╔══
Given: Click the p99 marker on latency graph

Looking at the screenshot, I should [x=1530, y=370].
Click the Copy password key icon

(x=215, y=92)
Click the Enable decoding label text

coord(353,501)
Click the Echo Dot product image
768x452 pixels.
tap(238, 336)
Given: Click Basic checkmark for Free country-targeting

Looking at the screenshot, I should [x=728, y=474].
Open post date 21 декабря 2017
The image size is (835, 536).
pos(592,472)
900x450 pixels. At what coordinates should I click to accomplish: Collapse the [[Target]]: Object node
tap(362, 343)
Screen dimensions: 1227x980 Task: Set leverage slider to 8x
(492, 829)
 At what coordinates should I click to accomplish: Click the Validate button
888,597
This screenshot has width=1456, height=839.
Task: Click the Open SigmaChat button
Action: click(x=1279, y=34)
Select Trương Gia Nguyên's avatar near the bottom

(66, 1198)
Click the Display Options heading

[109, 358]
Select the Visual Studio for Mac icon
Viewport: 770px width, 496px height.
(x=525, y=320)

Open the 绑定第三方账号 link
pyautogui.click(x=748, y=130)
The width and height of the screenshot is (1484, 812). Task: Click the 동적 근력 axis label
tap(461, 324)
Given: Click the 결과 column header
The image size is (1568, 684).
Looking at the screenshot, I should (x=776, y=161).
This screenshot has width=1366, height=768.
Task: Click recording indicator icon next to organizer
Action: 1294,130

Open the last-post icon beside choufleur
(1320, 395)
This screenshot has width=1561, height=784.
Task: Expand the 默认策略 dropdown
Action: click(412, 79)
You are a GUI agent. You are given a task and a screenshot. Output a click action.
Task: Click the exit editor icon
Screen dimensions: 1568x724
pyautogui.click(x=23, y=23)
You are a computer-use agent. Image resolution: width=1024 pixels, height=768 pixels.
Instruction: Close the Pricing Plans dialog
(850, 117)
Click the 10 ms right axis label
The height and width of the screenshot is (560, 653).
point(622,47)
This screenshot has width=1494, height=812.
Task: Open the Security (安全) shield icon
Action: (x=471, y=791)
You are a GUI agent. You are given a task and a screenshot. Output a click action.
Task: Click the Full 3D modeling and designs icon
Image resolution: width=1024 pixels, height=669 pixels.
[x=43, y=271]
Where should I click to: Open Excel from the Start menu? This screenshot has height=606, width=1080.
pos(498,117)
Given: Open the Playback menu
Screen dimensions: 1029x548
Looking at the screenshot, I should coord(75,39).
╚══
### PROBLEM DETAILS
Your task is to give back every record exactly.

### ANSWER SECTION
Given: Click the p99 marker on latency graph

Looking at the screenshot, I should [x=1530, y=370].
Click the Copy password key icon

(x=215, y=92)
Click the Enable decoding label text

coord(353,501)
Click the Echo Dot product image
768x452 pixels.
tap(238, 336)
Given: Click Basic checkmark for Free country-targeting

Looking at the screenshot, I should [x=728, y=474].
Open post date 21 декабря 2017
The image size is (835, 536).
pos(592,472)
900x450 pixels. At what coordinates should I click to accomplish: Collapse the [[Target]]: Object node
tap(362, 343)
Screen dimensions: 1227x980 Task: Set leverage slider to 8x
(492, 829)
 At what coordinates should I click to accomplish: Click the Validate button
888,597
This screenshot has width=1456, height=839.
Task: Click the Open SigmaChat button
Action: click(x=1279, y=34)
Select Trương Gia Nguyên's avatar near the bottom

(66, 1198)
Click the Display Options heading

[109, 358]
Select the Visual Studio for Mac icon
Viewport: 770px width, 496px height.
(x=525, y=320)

Open the 绑定第三方账号 link
pyautogui.click(x=748, y=130)
The width and height of the screenshot is (1484, 812). Task: Click the 동적 근력 axis label
tap(461, 324)
Given: Click the 결과 column header
The image size is (1568, 684).
Looking at the screenshot, I should (x=776, y=161).
This screenshot has width=1366, height=768.
Task: Click recording indicator icon next to organizer
Action: 1294,130

Open the last-post icon beside choufleur
(1320, 395)
This screenshot has width=1561, height=784.
Task: Expand the 默认策略 dropdown
Action: click(412, 79)
You are a GUI agent. You are given a task and a screenshot. Output a click action.
Task: Click the exit editor icon
Screen dimensions: 1568x724
pyautogui.click(x=23, y=23)
You are a computer-use agent. Image resolution: width=1024 pixels, height=768 pixels.
Instruction: Close the Pricing Plans dialog
(850, 117)
Click the 10 ms right axis label
The height and width of the screenshot is (560, 653).
point(622,47)
This screenshot has width=1494, height=812.
Task: Open the Security (安全) shield icon
Action: (x=471, y=791)
You are a GUI agent. You are given a task and a screenshot. Output a click action.
Task: Click the Full 3D modeling and designs icon
Image resolution: width=1024 pixels, height=669 pixels.
[x=43, y=271]
Where should I click to: Open Excel from the Start menu? This screenshot has height=606, width=1080.
pos(498,117)
Given: Open the Playback menu
Screen dimensions: 1029x548
Looking at the screenshot, I should coord(75,39).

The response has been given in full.